(Entries supplied Opens)
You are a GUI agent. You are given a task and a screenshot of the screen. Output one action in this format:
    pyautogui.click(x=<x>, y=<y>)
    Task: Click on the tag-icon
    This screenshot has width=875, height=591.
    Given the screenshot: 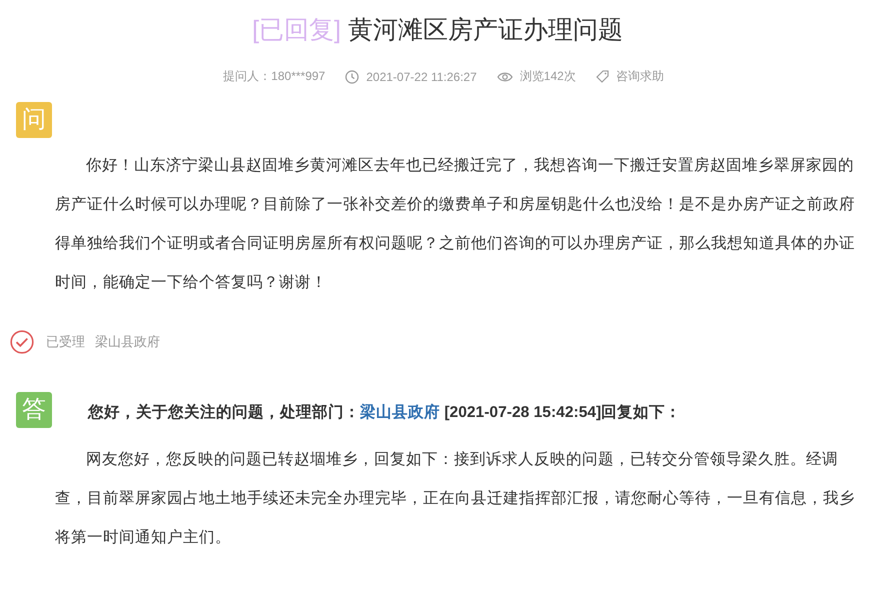 What is the action you would take?
    pyautogui.click(x=602, y=76)
    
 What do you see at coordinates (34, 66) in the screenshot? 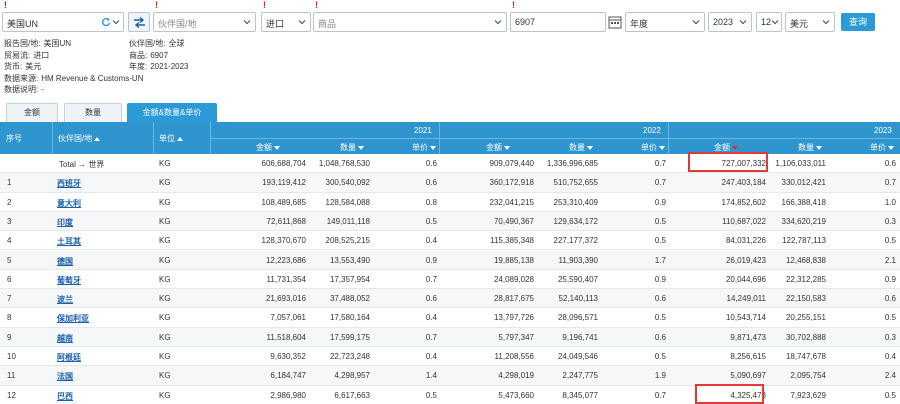
I see `currency-info-value: 美元` at bounding box center [34, 66].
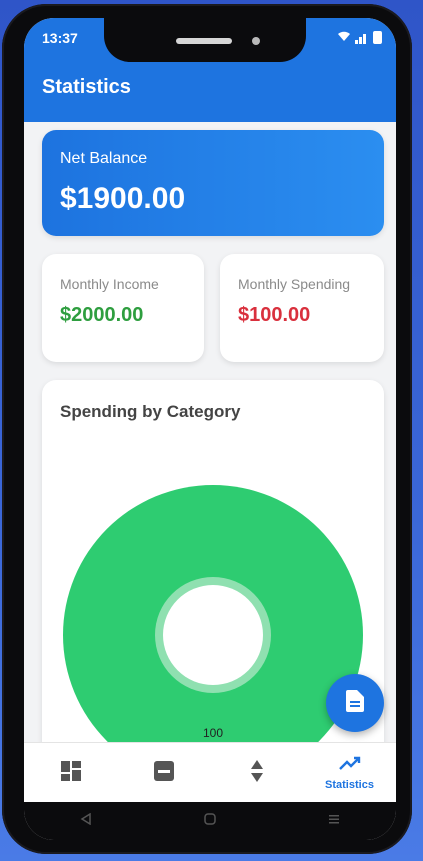 The width and height of the screenshot is (423, 861). I want to click on nav-expenses, so click(164, 773).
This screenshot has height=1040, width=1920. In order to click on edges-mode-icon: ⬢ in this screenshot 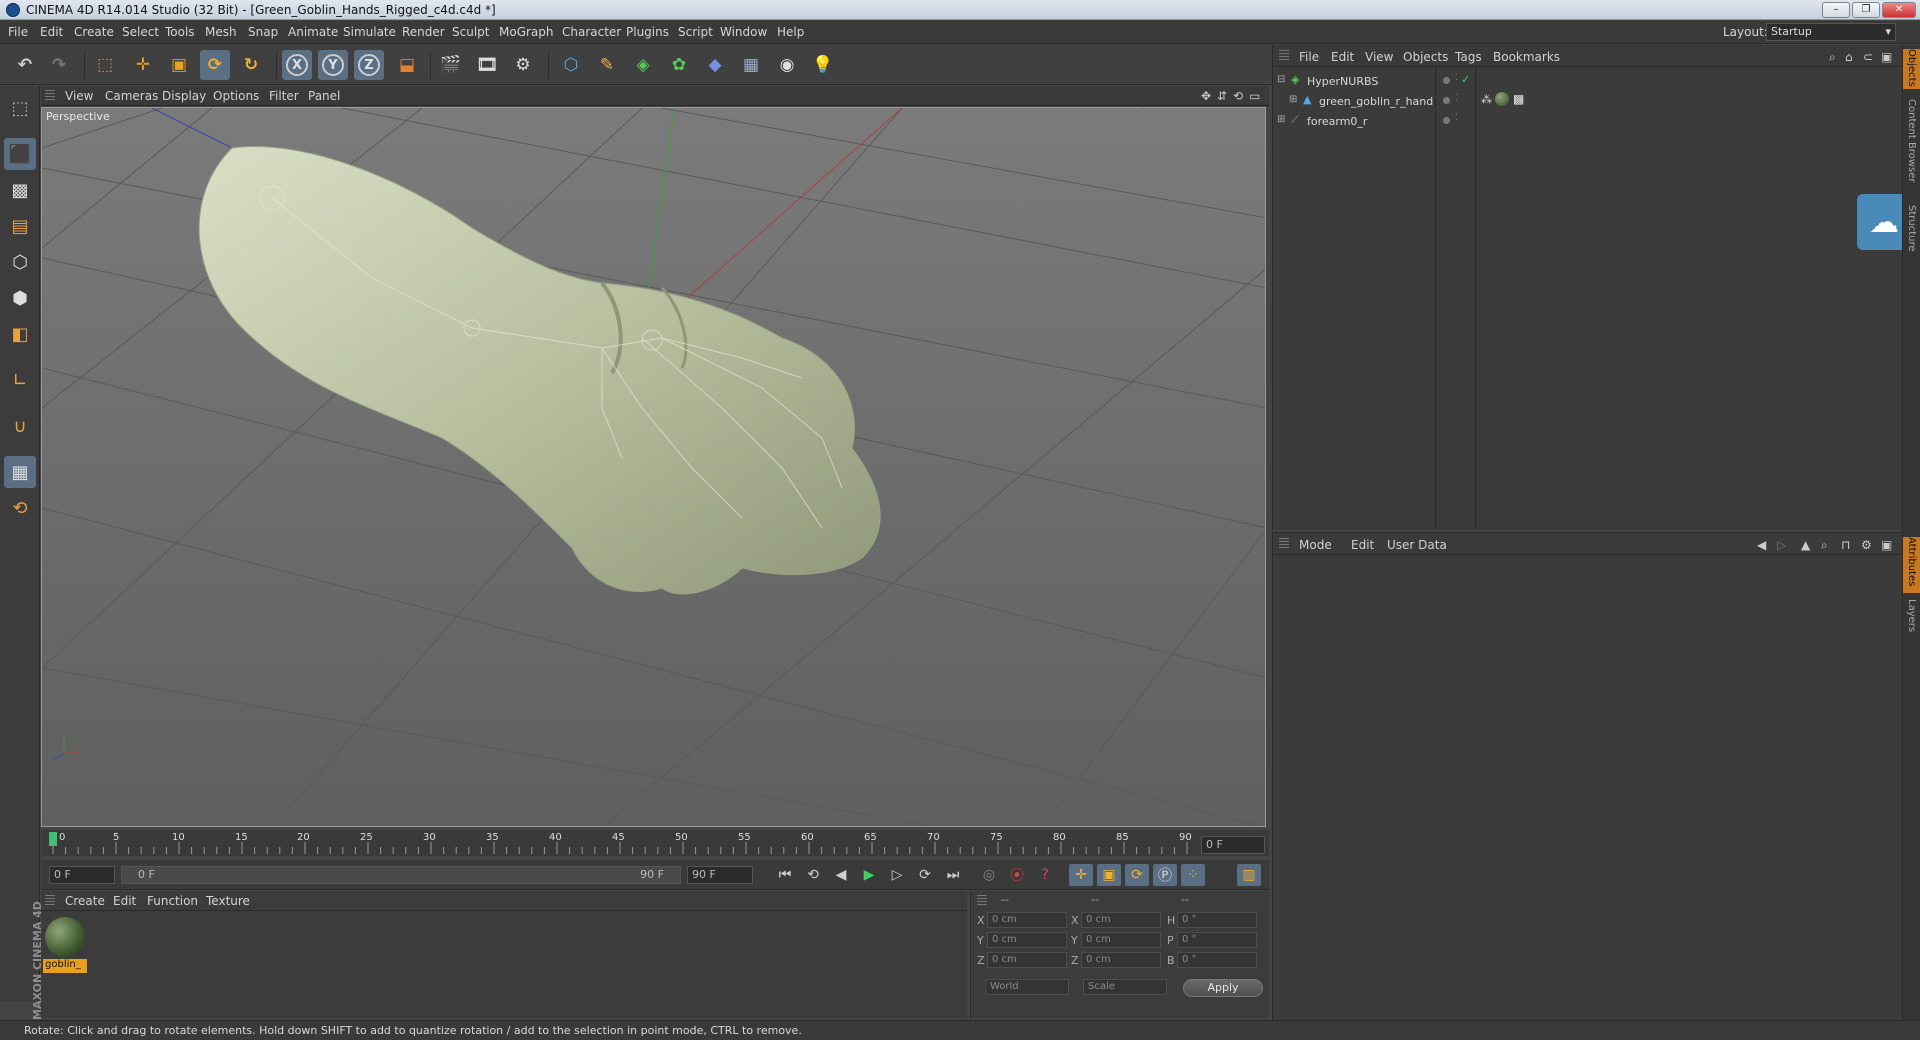, I will do `click(20, 298)`.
(Entries supplied Closes)
» Assigned task
Repeat everything from the start of the entries down to the line that contains "This screenshot has width=875, height=591.", including that line, and nothing else.

» Finished task
You are a GUI agent. You are given a task and a screenshot of the screen. Output one action in this format:
    pyautogui.click(x=<x>, y=<y>)
    Task: Click on the tag-icon
    This screenshot has width=875, height=591.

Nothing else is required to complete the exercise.